What are the different types of JOIN clauses in SQL?

A JOIN clause combines records from multiple tables into a single table, based on the common values that they share between one or more columns.

Suppose we have Employee and Department tables which share common department_id column.

Employee
+----+---------+--------+--------+---------------+
| id | name    | gender | salary | department_id |
+----+---------+--------+--------+---------------+
| 1  | Adam    | m      | 2500   |  1            |
| 2  | Becca   | f      | 1500   |  1            |
| 3  | Charlie | m      | 5500   |  2            |
| 4  | Eva     | f      | 500    |  NULL         |
+----+---------+--------+--------+---------------+

Department
+---------------+---------+
| department_id | name    |
+---------------+---------+
| 1             | HR      | 
| 2             | Dev     | 
| 3             | IT      | 
| 4             | QA      |
+---------------+---------+

The different types of JOIN clauses in SQL are:

INNER JOIN (a.k.a. “Simple Join”) Returns all records that have at least one match in both tables.
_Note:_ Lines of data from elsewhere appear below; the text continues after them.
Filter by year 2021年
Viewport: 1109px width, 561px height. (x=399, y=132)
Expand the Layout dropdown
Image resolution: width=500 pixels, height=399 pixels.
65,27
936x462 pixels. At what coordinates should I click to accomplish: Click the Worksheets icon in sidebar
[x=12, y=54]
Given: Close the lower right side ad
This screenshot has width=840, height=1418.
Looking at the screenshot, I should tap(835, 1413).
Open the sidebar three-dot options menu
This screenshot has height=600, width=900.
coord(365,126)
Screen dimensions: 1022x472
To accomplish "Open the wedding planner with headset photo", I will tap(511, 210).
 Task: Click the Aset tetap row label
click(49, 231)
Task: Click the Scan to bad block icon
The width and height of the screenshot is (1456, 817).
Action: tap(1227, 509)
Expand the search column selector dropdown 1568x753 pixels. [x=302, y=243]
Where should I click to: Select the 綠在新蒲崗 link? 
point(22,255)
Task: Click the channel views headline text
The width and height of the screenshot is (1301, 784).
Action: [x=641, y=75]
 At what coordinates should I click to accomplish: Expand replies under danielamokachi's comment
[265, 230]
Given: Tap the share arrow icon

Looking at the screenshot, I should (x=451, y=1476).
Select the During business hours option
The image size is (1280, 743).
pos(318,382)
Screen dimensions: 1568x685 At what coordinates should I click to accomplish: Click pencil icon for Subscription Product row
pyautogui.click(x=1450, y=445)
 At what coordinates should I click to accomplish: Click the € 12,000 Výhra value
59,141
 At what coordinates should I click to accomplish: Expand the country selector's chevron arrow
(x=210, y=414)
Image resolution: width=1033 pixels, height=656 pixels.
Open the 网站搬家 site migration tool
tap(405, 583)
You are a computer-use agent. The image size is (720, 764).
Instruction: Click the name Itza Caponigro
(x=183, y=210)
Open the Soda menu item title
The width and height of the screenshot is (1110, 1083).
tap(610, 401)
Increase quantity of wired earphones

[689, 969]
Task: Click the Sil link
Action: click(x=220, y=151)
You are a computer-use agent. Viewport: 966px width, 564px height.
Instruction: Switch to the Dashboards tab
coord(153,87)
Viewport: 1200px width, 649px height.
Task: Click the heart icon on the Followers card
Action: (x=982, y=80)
This is the default type of join if no specific JOIN type is specified.

SELECT * FROM Employee e JOIN Department d ON e.department_id = d.department_id;
-- OR
SELECT * FROM Employee e, Department d WHERE e.department_id = d.department_id;

LEFT JOIN Returns all rows from the left table, and the matched rows from the right table; i.e., the results will contain all records from the left table, even if the JOIN condition doesn’t find any matching records in the right table. This means that if the ON clause doesn’t match any records in the right table, the JOIN will still return a row in the result for that record in the left table, but with NULL in each column from the right table.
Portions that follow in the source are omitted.